Records for this exercise |

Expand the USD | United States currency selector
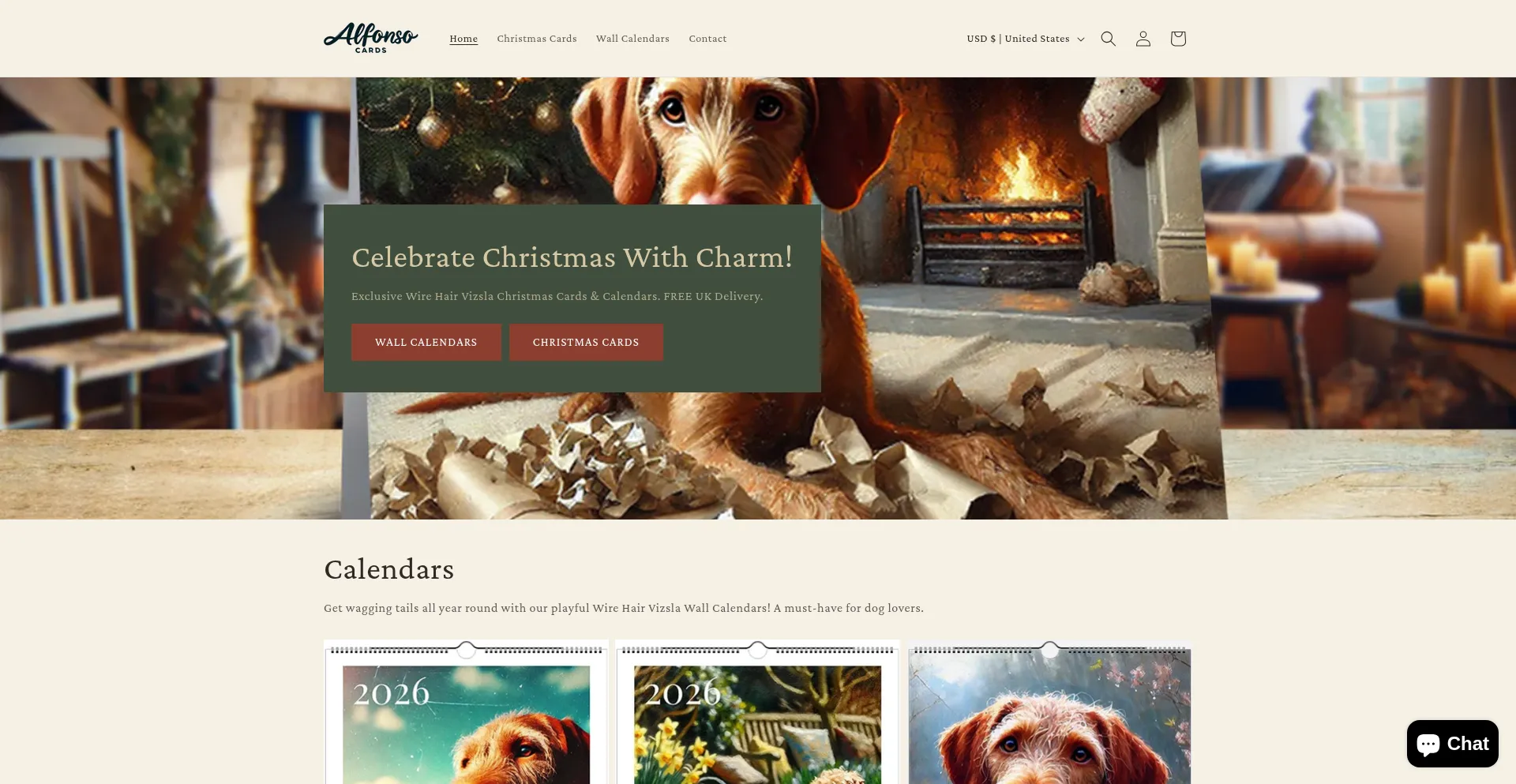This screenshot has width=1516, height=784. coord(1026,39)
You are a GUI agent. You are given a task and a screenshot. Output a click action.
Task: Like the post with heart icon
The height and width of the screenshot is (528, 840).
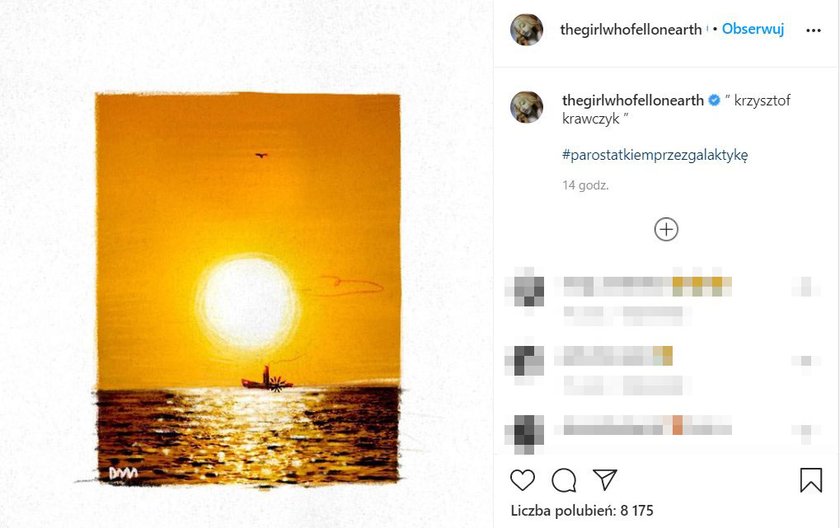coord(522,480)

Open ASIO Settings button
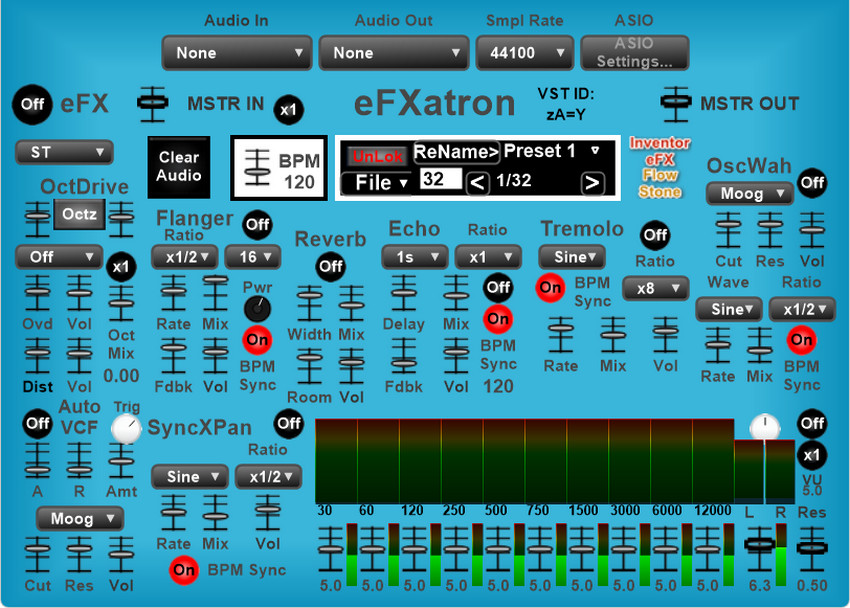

Task goal | Without any pictures, write out the lines running from the one containing "The height and" through the end of the listing above, both included, exactly as given.

Result |
The height and width of the screenshot is (528, 840).
coord(522,480)

Open ASIO Settings button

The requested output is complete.